Uma vez no PND, a empresa deixa de estar subordinada ao ministério setorial e passa a responder ao Ministério da Economia, que pode, inclusive, fazer mudanças em sua direção e Conselho. Até lá, os ministérios costumam "brigar" para evitar a venda e o fim das companhias.

Nas últimas semanas, fontes do governo informaram que a venda da PPSA, que administra os contratos do pré-sal, poderia render R$ 500 bilhões e pagar todas as medidas de enfrentamento da pandemia. Pouco depois, o ministro de Minas e Energia, Bento Albuquerque, descartou a privatização da companhia, até 2030, deve arrecadar R$ 1,2 trilhão para a União com a comercialização do óleo-lucro - que não pode ser feita por terceiros. Ele disse ainda que uma lei impede sua venda.

Há ainda empresas qualificadas no Programa de Parcerias de Investimentos (PPI). É o caso da Telebrás, Correios e Codesp. Esse enquadramento dá à estatal "tratamento de empreendimento de interesse estratégico e prioridade nacional", segundo o Ministério da Economia.

A Eletrobras também integra o grupo de empresas qualificadas no PPI, mas foi incluída em 2018. Ela é proibida, por lei, de integrar o PND. Por isso, o governo trabalha para convencer o Congresso a privatizar a companhia. As conversas se intensificaram desde a pandemia do novo coronavírus, principalmente no Senado, onde a resistência é maior.

Um projeto de lei que permite a privatização da Eletrobras foi enviado ao Legislativo em novembro. Até agora, porém, ele não tem relator nem comissão. O Ministério da Economia, porém, conta com a aprovação ainda em 2020, tanto na Câmara quanto no Senado. "A expectativa é que o projeto seja aprovado pelos parlamentares em 2020 e a capitalização da empresa deve ocorrer no primeiro trimestre de 2021", afirmou a pasta.

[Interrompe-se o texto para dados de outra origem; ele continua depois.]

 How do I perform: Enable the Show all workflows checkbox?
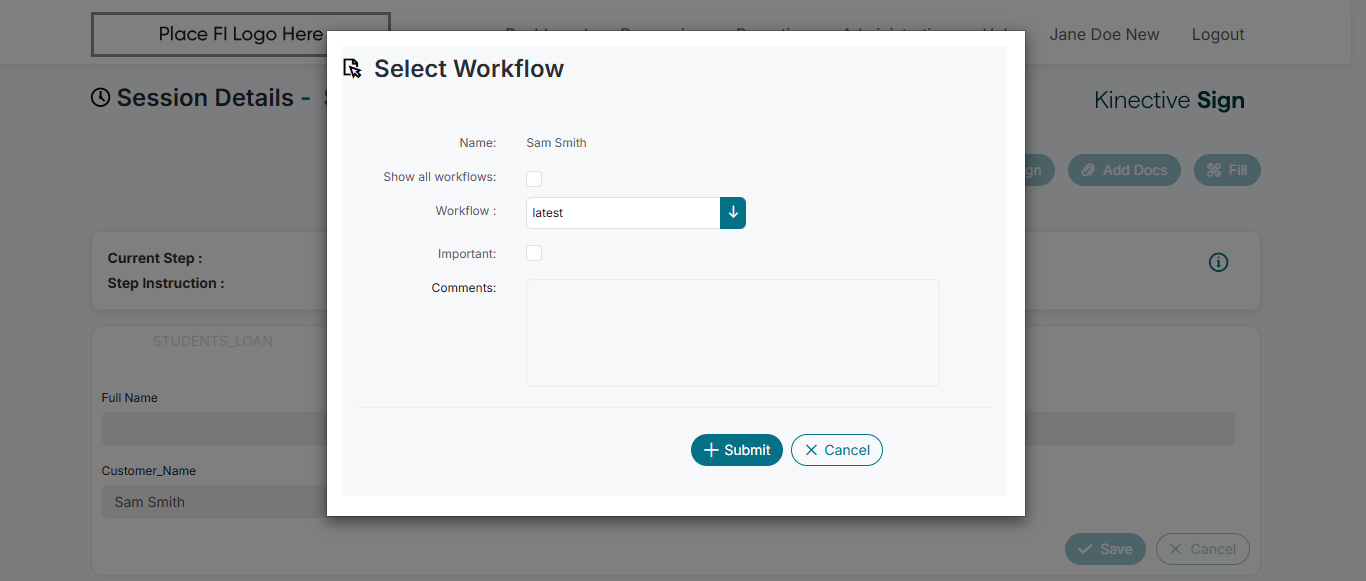click(534, 179)
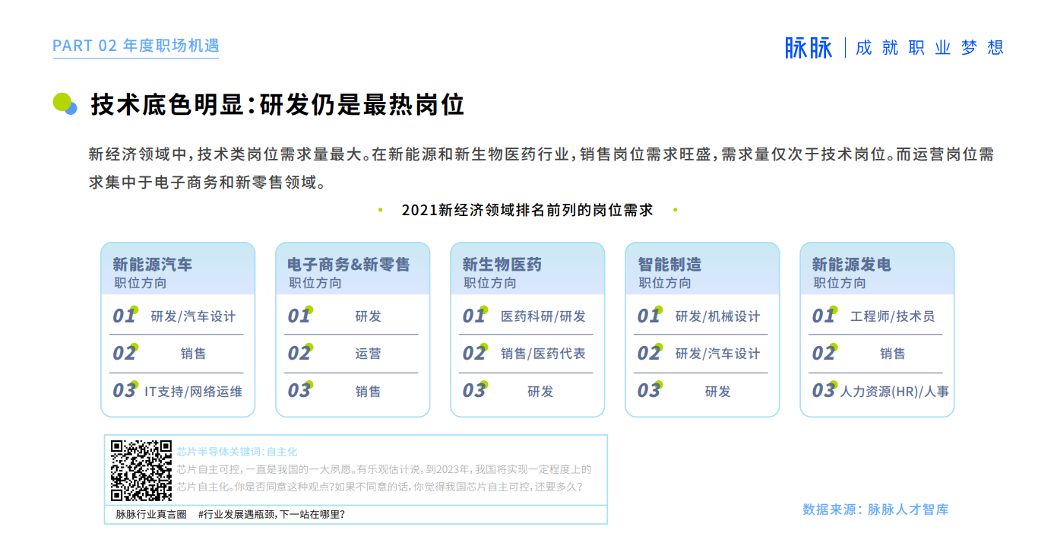Click the 2021新经济领域排名前列的岗位需求 subtitle
1052x546 pixels.
coord(527,210)
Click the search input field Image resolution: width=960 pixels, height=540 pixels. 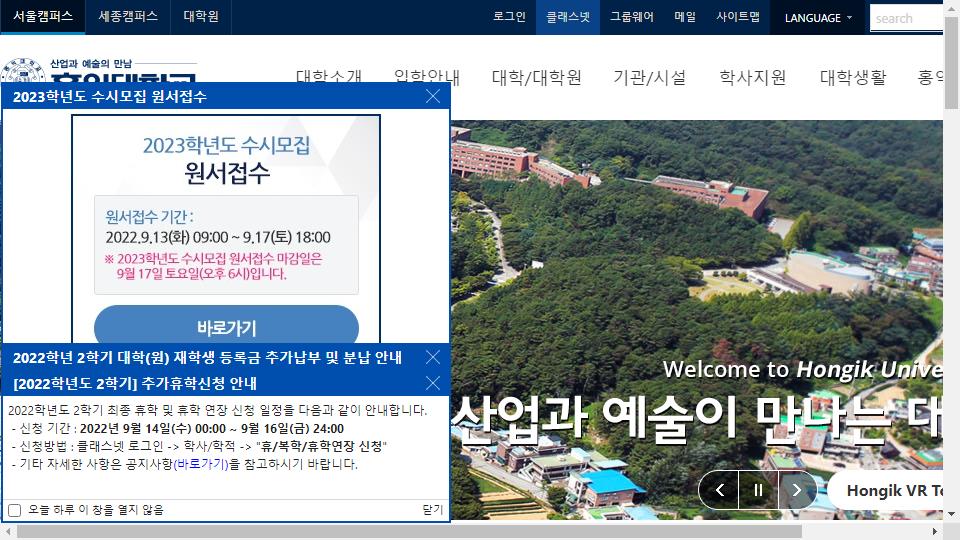(x=905, y=18)
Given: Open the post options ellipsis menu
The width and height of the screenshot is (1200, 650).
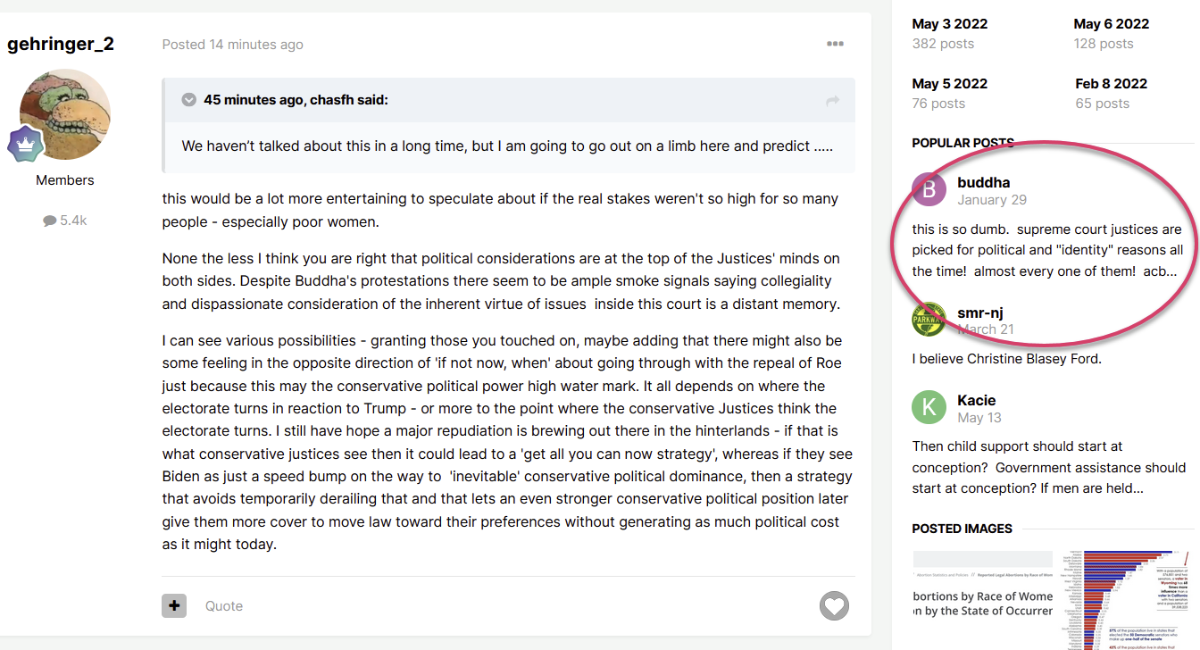Looking at the screenshot, I should tap(835, 44).
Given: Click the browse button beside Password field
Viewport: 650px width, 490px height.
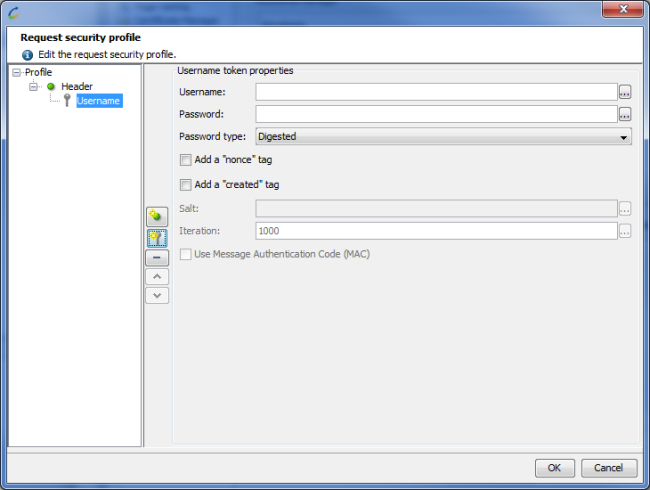Looking at the screenshot, I should tap(625, 114).
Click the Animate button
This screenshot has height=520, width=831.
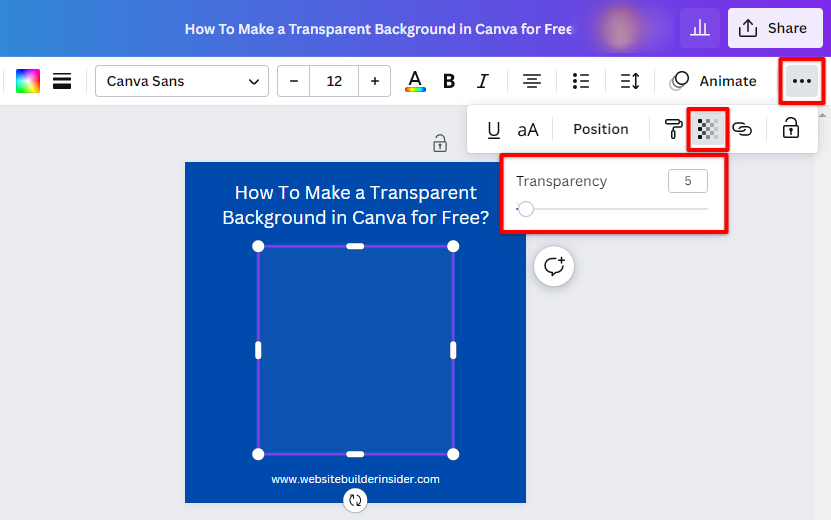coord(714,81)
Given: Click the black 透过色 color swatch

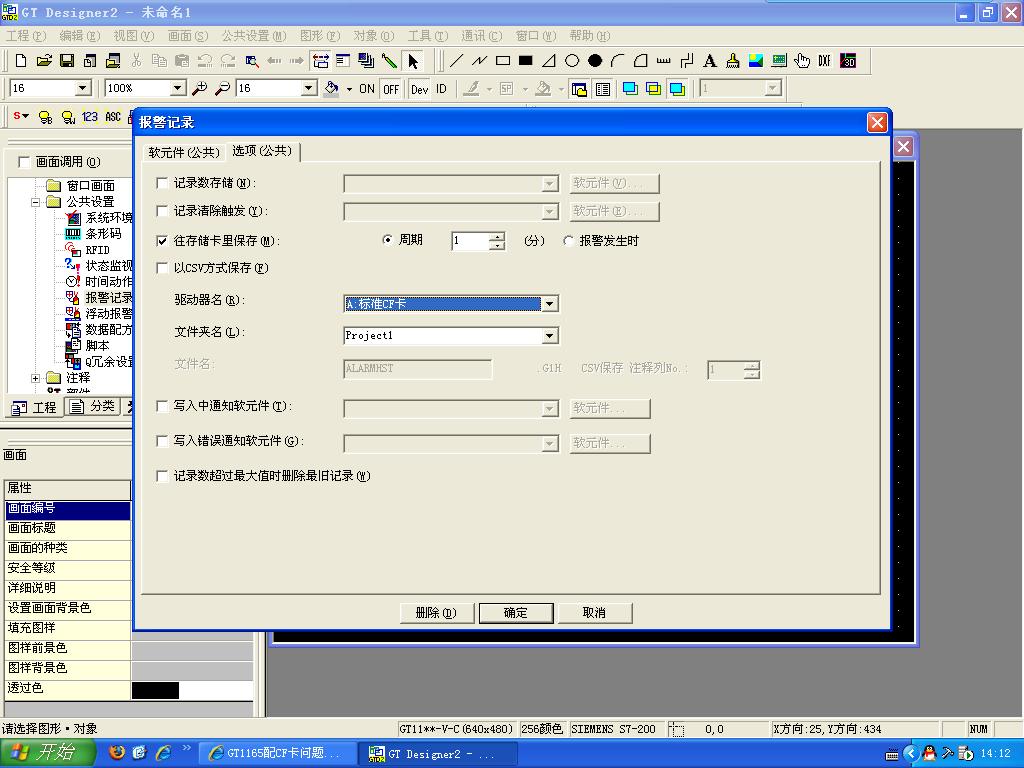Looking at the screenshot, I should 156,690.

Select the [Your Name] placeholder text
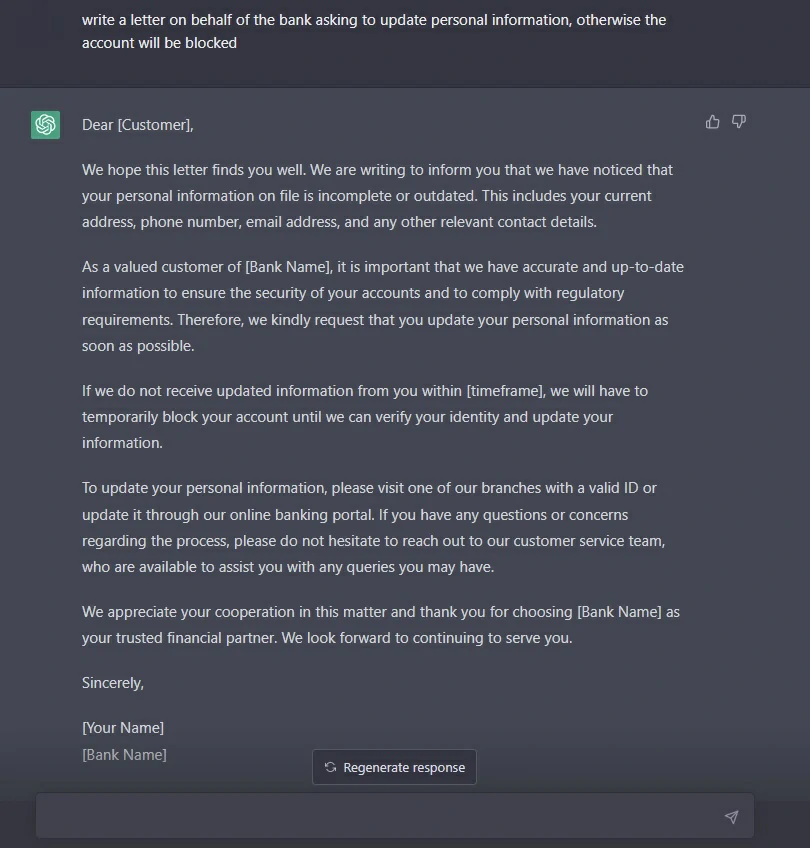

No cronograma oficial do Ministério da Economia, a liquidação da Ceitec está prevista para o terceiro trimestre deste ano. A desestatização da Empresa Gestora de Ativos (Emgea), por sua vez, está programada para o quatro trimestre.

Até agora, porém, o PPI ainda não publicou a resolução que determina sua liquidação. "Quem sabe a Ceitec sai antes da reforma tributária?", ironizou Elena Landau, sobre a recorrente promessa do ministro da Economia, Paulo Guedes, de enviar a proposta "na semana que vem".